* **課題内容**
コーチングとカウンセリングについての文章から、「コーチングやカウンセリングは、「相談に回答すること」ではない」と「方が良いのでしょうか」等々。」のあいだを、両端の語句も含めて一字一句変えずに書き写してください。

* **引用文**
コーチングやカウンセリングは、「相談に回答すること」ではない
私たちはコミュニケーションの領域を専門に扱っていることから、よく、さまざまなステークホルダーから「相談」を受けます。「先輩からパワハラを受けているんですけれど、どうしたら良いでしょう」「患者さんの対応が上手くできないんです。何かアドバイスをもらえますか」「親友だと思っていた人から裏切られてしまいました。もう付き合わない方が良いのでしょうか」等々。
しかし、私たちはほとんどの場合、そのような「相談」に回答することはしません。
お悩み相談ではない
これらの「相談」は、言ってみれば、新聞や雑誌で見かける「お悩み相談」に近いものです。「私は今、○○で困っているので、それを解決する方法を伝授してください」というお願いです。
コーチングやカウンセリングは、本質的に「お悩み相談」とはまったく異なるものです。
対極に位置すると言っても良いかもしれません。
コーチやカウンセラーは、パワハラをたちどころに解決するようなベストな方法を知っているわけではありませんし、患者さんの対応を上手にするにはこうするべきですよ、などの知見があるわけでもありません。
コーチングは、問題を解決するべくアドバイスをするのではなく、傾聴や質問を通して相談者に気づきを促し、相談者自身が回答を導き出すのを援助する役割を果たします。
また、カウンセリングは、相談者の心の変化を助けるのが役割です。

保存データ:
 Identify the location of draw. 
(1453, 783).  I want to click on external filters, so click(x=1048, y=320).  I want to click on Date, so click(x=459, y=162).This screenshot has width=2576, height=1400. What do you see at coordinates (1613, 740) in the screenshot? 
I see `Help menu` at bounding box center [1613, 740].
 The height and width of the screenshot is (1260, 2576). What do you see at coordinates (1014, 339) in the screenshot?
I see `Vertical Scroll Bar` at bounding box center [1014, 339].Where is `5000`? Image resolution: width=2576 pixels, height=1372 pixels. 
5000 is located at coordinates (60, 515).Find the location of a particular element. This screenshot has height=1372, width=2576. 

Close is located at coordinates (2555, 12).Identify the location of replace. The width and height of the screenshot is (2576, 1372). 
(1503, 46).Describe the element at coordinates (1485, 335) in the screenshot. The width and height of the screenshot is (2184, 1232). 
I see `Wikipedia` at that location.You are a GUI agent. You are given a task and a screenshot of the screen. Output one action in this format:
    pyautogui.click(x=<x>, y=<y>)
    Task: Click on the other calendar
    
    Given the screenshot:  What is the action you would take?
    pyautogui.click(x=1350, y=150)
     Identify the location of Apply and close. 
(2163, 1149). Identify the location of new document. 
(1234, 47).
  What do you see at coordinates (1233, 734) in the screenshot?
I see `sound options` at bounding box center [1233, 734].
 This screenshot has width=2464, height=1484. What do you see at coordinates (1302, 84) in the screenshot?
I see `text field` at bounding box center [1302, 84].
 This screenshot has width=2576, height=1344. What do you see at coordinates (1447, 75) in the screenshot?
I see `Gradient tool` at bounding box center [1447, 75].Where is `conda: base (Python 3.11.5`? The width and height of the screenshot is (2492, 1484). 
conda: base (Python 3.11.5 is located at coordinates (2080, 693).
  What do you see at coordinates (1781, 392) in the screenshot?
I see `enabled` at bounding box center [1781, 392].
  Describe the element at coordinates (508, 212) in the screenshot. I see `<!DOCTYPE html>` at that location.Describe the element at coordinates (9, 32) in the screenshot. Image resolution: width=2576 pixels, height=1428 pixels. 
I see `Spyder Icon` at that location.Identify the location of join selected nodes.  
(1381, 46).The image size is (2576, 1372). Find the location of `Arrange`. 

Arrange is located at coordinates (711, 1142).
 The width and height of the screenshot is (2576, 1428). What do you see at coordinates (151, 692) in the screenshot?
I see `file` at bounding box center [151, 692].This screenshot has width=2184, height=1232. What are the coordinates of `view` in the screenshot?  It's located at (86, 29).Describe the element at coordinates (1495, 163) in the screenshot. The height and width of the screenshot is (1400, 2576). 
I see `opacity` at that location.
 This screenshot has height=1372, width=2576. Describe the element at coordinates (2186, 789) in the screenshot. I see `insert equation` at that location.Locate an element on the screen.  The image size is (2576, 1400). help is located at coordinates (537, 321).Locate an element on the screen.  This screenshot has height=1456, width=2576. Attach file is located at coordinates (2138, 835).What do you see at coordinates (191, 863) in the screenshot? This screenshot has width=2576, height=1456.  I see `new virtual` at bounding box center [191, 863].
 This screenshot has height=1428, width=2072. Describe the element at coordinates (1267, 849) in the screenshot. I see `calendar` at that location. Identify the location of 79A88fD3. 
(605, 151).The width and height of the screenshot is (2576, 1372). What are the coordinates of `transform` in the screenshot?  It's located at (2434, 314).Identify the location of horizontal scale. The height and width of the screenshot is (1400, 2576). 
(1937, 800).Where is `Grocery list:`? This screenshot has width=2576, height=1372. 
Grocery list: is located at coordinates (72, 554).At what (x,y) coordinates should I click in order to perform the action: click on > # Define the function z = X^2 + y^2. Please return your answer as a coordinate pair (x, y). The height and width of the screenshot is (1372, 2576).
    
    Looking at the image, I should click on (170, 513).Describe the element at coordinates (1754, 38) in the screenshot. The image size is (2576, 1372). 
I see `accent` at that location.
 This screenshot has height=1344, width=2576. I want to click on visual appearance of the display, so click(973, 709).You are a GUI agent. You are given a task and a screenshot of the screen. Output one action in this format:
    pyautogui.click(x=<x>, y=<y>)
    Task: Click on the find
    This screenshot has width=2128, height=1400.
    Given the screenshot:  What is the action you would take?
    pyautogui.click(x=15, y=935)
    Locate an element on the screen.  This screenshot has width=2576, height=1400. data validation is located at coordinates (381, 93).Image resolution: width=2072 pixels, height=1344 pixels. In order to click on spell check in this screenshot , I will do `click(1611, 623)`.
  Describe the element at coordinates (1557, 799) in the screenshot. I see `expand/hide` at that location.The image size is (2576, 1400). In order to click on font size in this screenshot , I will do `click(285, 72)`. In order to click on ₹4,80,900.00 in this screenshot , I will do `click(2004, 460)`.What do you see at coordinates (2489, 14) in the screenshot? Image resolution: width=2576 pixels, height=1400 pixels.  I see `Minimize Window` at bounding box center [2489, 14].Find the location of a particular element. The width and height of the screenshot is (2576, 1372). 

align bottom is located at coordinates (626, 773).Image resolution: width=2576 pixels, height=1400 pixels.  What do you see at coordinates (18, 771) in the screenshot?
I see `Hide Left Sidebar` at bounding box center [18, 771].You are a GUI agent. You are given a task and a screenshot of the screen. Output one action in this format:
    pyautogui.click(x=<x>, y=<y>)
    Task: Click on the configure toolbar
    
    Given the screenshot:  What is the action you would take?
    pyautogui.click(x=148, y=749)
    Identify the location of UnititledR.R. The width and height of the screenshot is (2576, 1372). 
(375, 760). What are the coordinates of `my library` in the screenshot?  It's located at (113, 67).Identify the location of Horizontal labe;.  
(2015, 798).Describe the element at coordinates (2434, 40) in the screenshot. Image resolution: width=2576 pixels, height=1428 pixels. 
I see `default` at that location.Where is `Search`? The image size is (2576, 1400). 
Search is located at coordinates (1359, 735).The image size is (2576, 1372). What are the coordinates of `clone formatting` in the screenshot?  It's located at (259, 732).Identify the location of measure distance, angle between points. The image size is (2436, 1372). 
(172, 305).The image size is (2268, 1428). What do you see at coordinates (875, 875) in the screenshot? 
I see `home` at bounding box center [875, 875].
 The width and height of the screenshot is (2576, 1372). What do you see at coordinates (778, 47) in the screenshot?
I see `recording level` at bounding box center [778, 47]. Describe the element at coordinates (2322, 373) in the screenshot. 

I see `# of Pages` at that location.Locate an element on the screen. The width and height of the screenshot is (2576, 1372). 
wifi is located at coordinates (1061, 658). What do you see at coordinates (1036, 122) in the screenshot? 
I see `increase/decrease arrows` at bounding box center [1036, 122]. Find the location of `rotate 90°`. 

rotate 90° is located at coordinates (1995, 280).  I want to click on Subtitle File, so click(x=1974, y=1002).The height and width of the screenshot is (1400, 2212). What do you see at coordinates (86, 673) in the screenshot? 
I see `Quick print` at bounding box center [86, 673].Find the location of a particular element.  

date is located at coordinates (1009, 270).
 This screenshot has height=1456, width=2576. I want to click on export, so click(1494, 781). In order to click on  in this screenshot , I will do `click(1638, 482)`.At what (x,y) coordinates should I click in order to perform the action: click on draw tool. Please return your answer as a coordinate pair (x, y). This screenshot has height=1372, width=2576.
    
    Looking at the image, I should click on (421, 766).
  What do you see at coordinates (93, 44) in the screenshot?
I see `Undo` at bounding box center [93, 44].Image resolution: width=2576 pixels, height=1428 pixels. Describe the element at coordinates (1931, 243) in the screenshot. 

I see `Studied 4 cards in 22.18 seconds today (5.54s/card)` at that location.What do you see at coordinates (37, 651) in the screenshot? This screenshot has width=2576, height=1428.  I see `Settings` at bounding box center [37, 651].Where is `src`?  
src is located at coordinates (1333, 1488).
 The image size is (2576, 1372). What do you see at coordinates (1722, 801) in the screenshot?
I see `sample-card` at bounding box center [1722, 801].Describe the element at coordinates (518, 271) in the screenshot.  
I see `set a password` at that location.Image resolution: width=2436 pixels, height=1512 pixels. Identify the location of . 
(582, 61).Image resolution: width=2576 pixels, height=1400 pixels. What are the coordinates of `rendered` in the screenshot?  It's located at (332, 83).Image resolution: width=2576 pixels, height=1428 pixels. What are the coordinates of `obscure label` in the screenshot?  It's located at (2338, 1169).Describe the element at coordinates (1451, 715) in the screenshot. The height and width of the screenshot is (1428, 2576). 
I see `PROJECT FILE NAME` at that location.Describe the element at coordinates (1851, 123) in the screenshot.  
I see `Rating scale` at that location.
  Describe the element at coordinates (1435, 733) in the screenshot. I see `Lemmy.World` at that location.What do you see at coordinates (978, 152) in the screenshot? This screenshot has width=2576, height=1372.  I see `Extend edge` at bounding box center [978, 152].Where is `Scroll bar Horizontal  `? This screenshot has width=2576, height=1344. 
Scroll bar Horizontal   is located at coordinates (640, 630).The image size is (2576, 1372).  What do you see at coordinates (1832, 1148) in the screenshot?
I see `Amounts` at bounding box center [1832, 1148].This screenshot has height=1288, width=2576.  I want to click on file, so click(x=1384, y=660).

* **模範解答**
コーチングやカウンセリングは、「相談に回答すること」ではない
私たちはコミュニケーションの領域を専門に扱っていることから、よく、さまざまなステークホルダーから「相談」を受けます。「先輩からパワハラを受けているんですけれど、どうしたら良いでしょう」「患者さんの対応が上手くできないんです。何かアドバイスをもらえますか」「親友だと思っていた人から裏切られてしまいました。もう付き合わない方が良いのでしょうか」等々。